Provided material:
━━━━━━━━━━
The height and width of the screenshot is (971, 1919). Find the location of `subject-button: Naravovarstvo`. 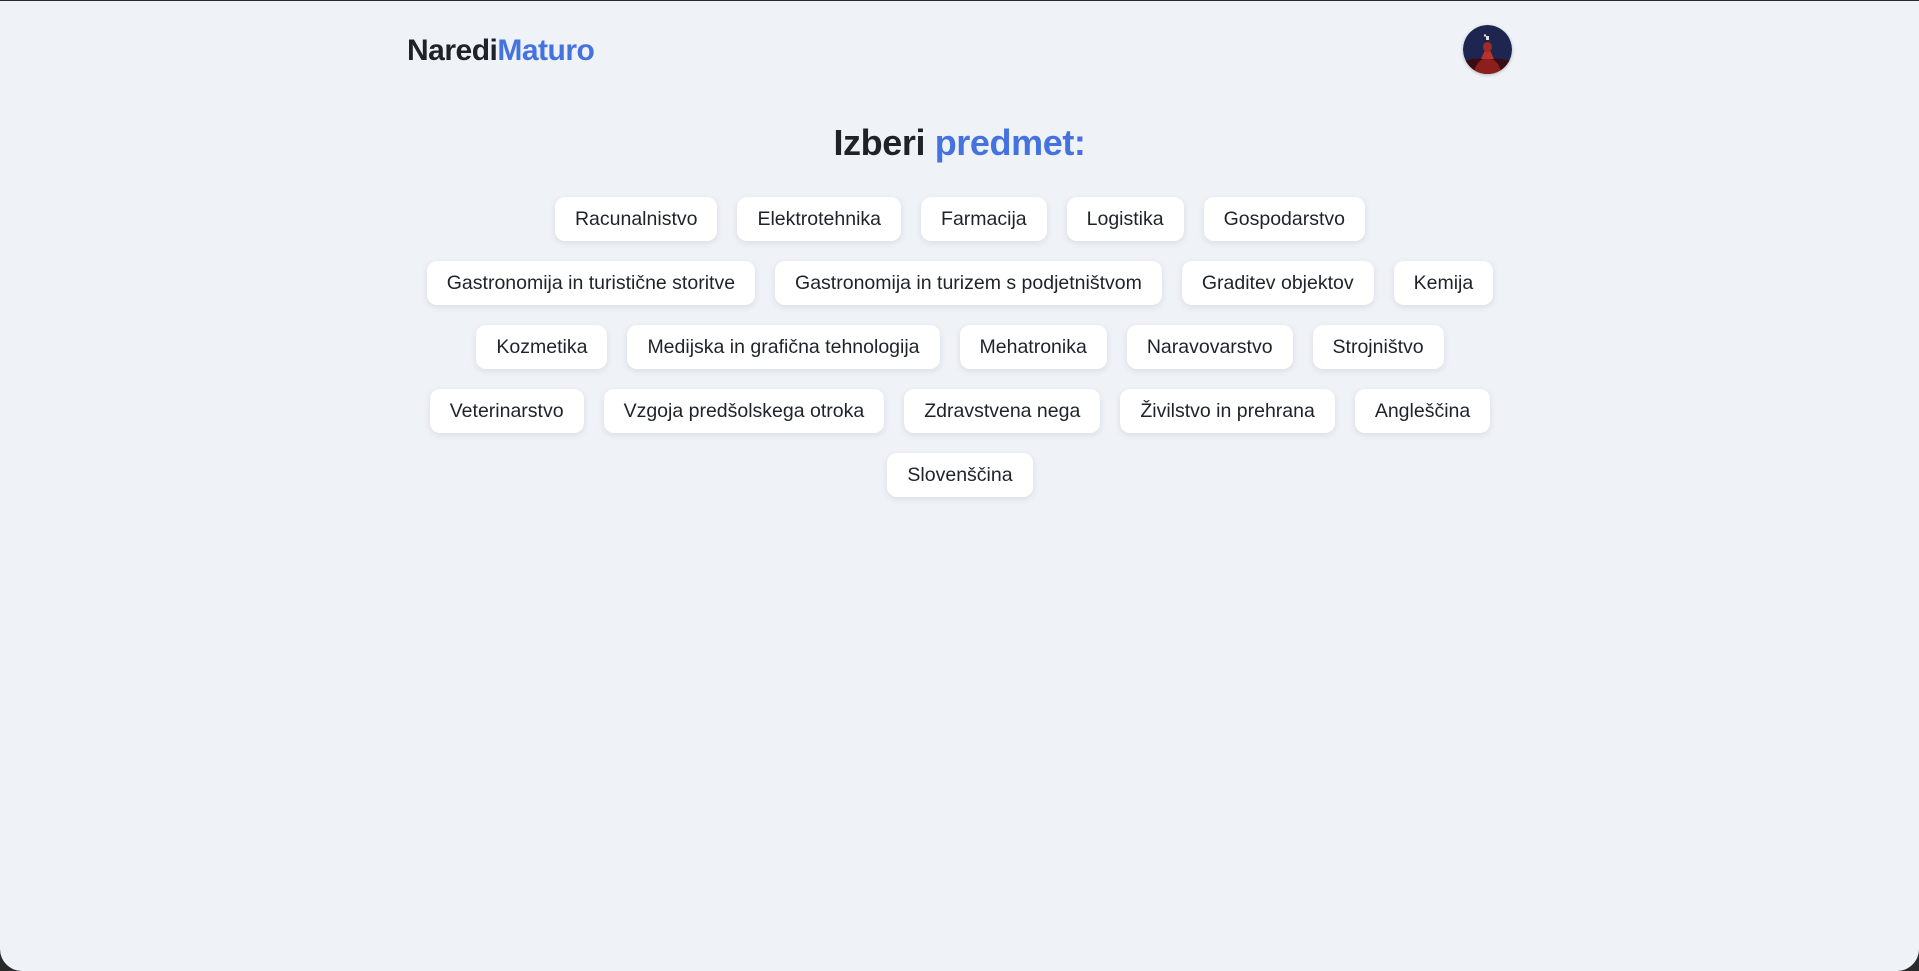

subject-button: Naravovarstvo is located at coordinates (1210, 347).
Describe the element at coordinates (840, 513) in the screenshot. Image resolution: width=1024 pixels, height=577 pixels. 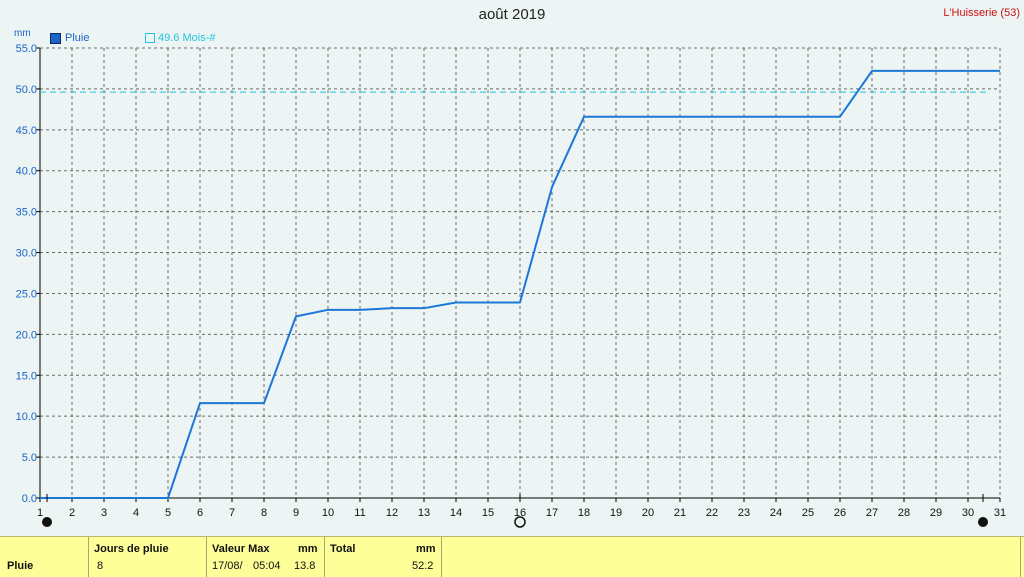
━━━━━━━━━━
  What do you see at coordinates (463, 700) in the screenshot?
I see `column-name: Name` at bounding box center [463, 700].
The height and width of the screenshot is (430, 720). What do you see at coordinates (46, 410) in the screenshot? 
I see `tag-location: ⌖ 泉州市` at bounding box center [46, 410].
━━━━━━━━━━
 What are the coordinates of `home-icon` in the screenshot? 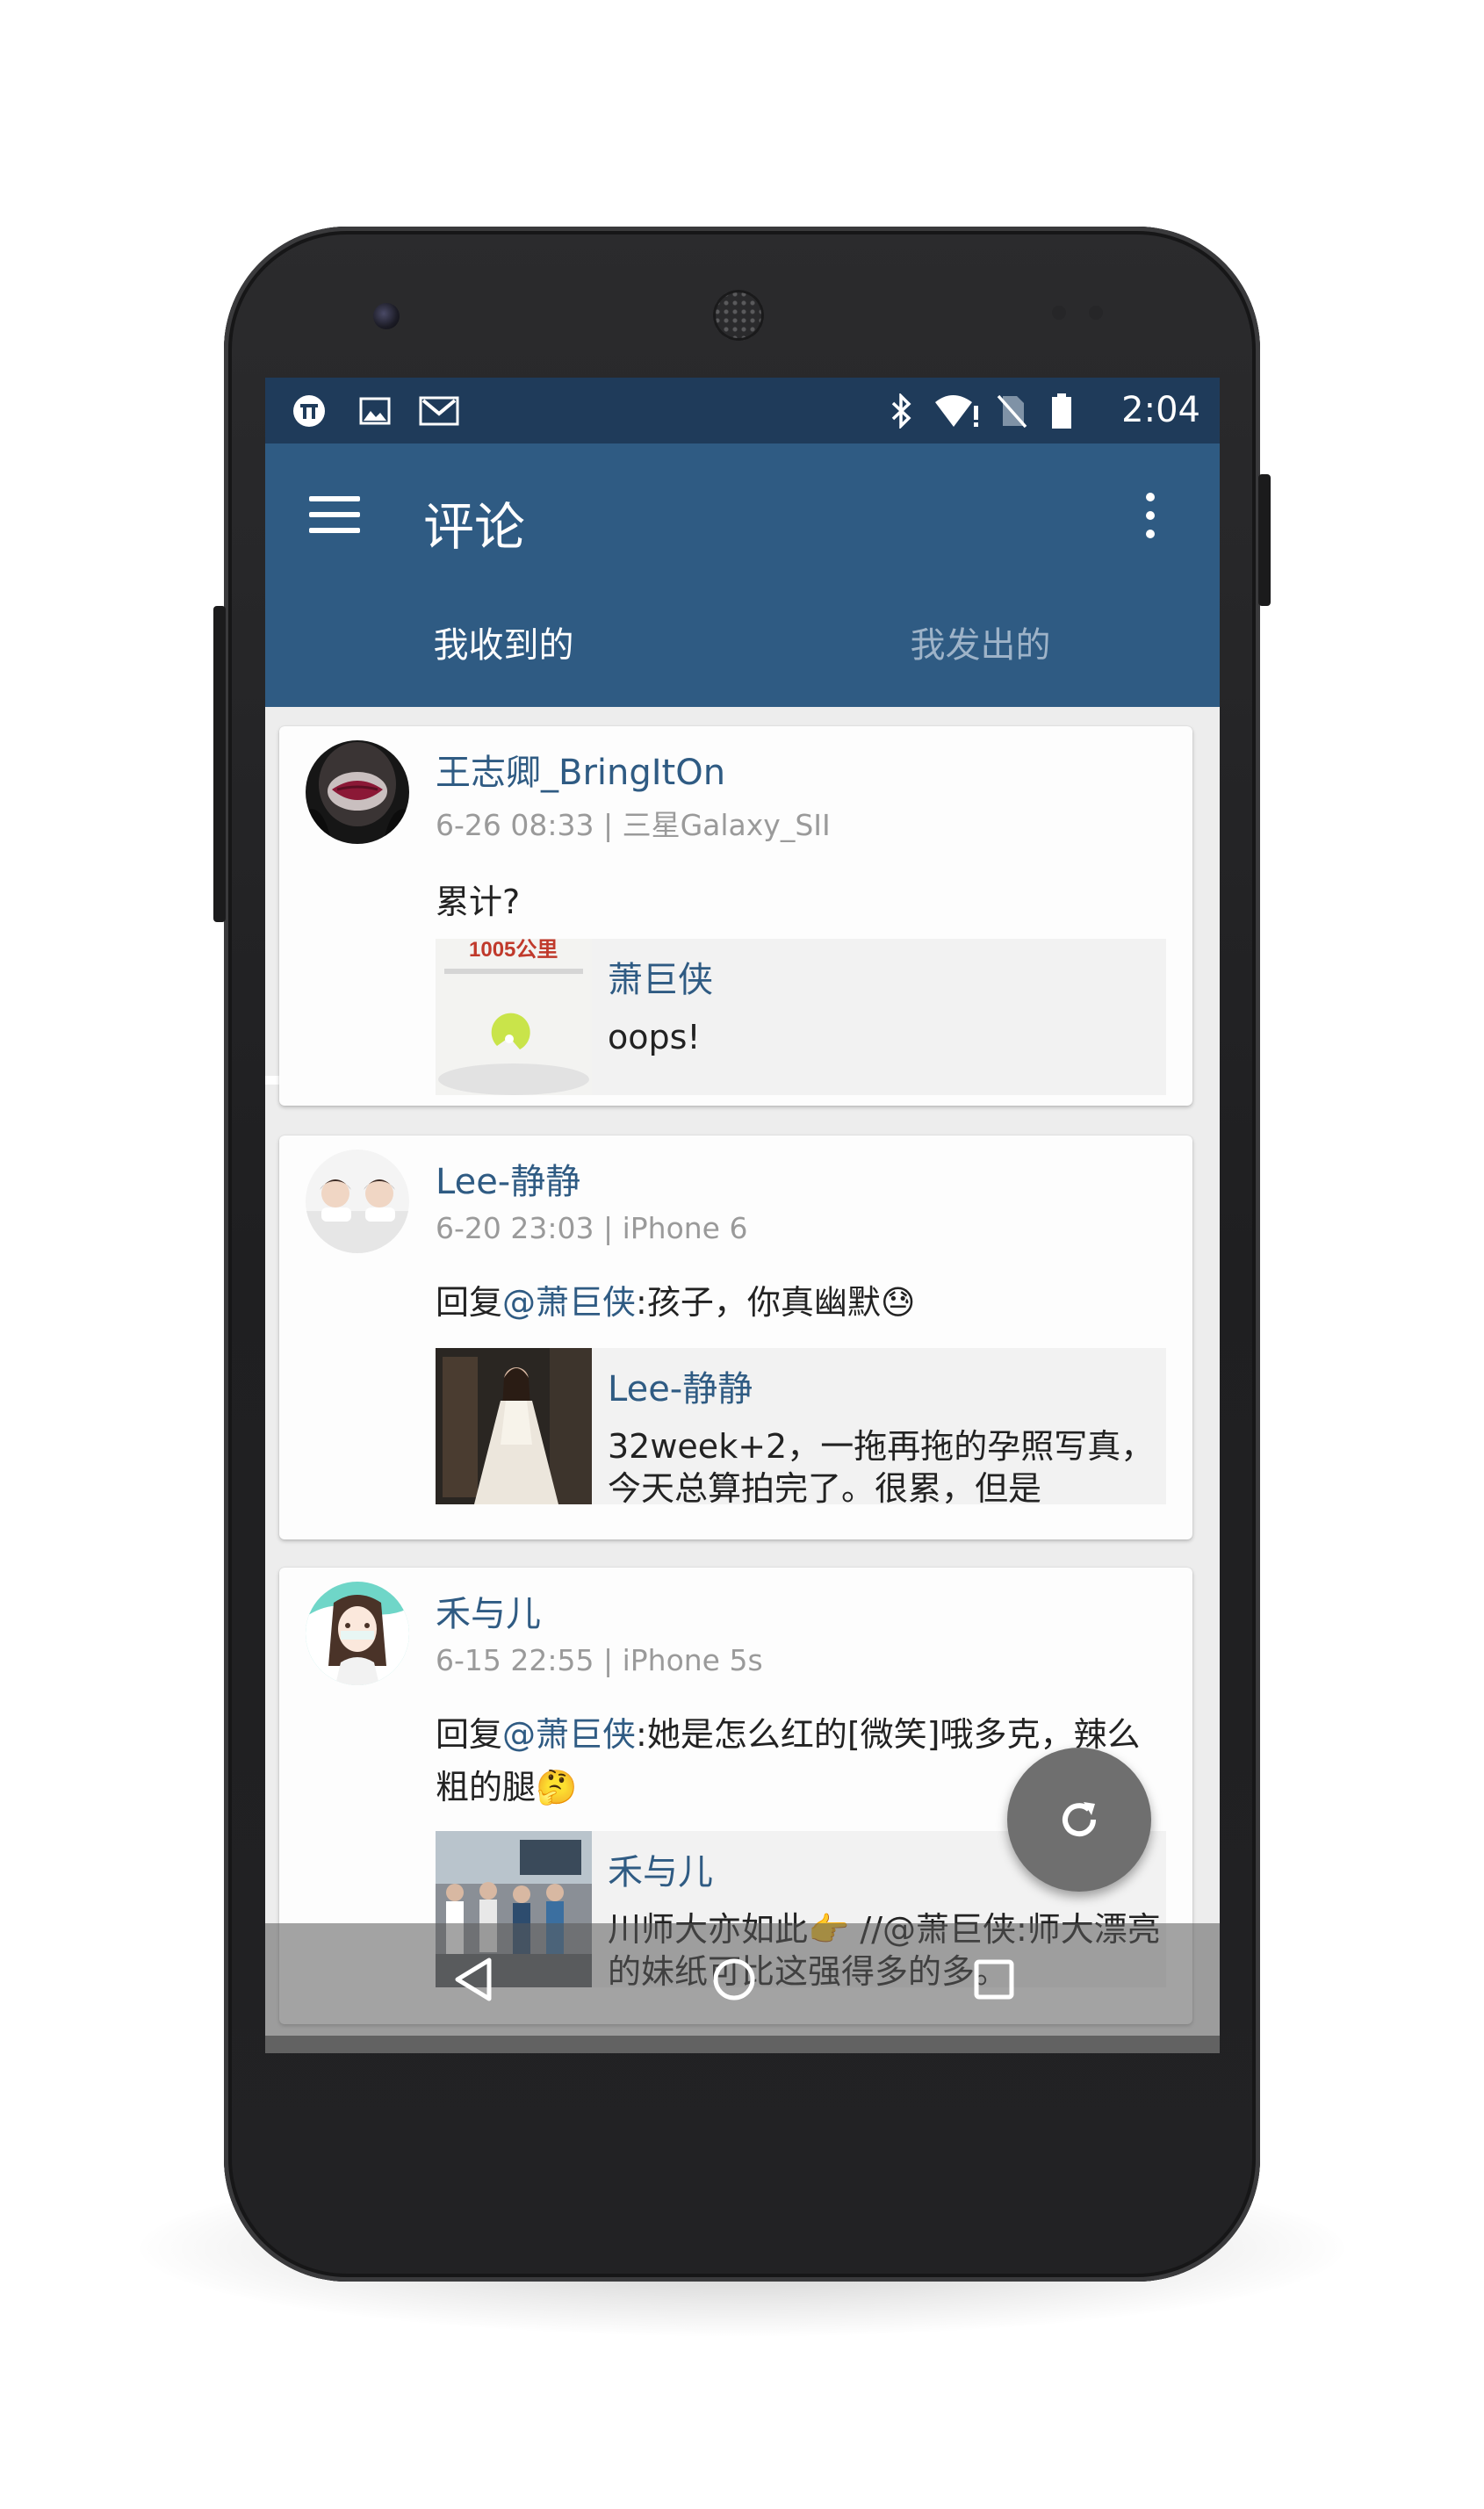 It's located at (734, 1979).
━━━━━━━━━━
What this task involves: Copy the material from the line with "The height and width of the screenshot is (971, 1919)." to the line with "Describe the element", swapping "screenshot" for "screen capture" and leaving everything else unchanged. Leave the pictures out.

The completed task:
The height and width of the screen capture is (971, 1919). Find the location of `subject-button: Naravovarstvo`. 

subject-button: Naravovarstvo is located at coordinates (1210, 347).
Describe the element at coordinates (840, 513) in the screen capture. Image resolution: width=1024 pixels, height=577 pixels. 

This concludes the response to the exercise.